D&D General The most played D&D Adventure of all time

Zardnaar

Legend
Also, the intro modules in the rulebooks need to be part of the conversation. Lots of folks still curse Bargle's name, meaning he had to traumatize a lot of players. There's also the tower of Zenopus. And the AD&D DMG dungeon has been reprinted in multiple later books.

They can't compete with Phandelver or Keep, but I think a lot more people have played through those than we realize.

Also, the most popular Dragon and Dungeon magazine adventures were also very popular. I ran Citadel by the Sea -- a great classic PCs versus orcs adventure -- many times, for instance, and Fedifensor, by virtue of being one of the first planar adventures and featuring the githyanki when they were new and very hot, was also super-popular.

Dungeons great but they didn't sell that many copies relative to the big B/X, 1E and 5E modules.

Solid contender for 3rd place would also be Tyranny of Dragons/CoS along with one other 2E modules or X1.

After that it's probably various 5E modules.
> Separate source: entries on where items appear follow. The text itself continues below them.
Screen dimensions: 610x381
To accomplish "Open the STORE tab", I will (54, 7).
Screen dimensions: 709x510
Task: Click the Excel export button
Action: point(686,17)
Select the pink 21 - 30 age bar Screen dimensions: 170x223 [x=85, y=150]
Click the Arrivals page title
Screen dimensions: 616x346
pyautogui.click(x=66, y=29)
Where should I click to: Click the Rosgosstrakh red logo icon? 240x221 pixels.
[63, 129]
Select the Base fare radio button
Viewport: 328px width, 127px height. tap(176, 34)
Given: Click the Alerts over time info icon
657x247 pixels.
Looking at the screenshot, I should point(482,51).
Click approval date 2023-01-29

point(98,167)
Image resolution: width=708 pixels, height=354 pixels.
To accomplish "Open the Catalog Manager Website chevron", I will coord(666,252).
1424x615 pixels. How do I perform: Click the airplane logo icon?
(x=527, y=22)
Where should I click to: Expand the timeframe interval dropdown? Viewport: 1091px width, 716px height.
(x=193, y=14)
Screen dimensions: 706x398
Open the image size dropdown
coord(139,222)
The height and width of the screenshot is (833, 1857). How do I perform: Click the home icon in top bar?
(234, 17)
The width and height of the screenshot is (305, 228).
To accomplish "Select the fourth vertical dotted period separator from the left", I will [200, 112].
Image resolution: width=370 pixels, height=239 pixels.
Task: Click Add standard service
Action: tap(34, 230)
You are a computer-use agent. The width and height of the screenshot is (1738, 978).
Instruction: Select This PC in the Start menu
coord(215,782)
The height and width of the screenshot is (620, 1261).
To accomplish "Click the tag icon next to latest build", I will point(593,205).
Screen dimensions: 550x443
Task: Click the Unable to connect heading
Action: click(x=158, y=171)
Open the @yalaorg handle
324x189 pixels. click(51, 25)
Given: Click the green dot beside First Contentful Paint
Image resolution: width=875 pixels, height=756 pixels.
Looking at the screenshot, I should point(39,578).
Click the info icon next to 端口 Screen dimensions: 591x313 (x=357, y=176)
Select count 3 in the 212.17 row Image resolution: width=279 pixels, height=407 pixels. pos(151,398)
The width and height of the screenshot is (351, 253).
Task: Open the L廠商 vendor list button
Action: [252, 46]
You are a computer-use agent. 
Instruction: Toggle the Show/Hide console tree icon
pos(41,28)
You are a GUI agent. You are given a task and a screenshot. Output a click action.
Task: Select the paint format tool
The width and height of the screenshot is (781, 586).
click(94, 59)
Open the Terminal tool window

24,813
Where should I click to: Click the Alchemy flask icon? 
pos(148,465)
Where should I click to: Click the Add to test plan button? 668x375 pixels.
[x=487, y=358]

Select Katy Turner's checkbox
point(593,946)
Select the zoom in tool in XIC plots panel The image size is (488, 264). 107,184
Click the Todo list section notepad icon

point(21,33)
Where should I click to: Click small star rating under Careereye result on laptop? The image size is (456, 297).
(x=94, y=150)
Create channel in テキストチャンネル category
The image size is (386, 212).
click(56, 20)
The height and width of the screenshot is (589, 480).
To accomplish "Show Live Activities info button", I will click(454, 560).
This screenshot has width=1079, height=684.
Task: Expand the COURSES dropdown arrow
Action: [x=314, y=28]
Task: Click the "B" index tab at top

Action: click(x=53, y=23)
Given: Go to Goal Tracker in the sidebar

Only around 3 or 4 B/X or 1E modules broke 200k+ sales.

B2 a long time with AD&D crossover as well.

Nothing certain but B2 and LMoP are the biggest selling adventures of all time.


LMoP is the second biggest selling adventure of all time just using that partial glimpse they gave us 5-6 years ago NA sales only. Probably the biggest selling ever. Can't 100% say that and there's various estimates of B2 as well.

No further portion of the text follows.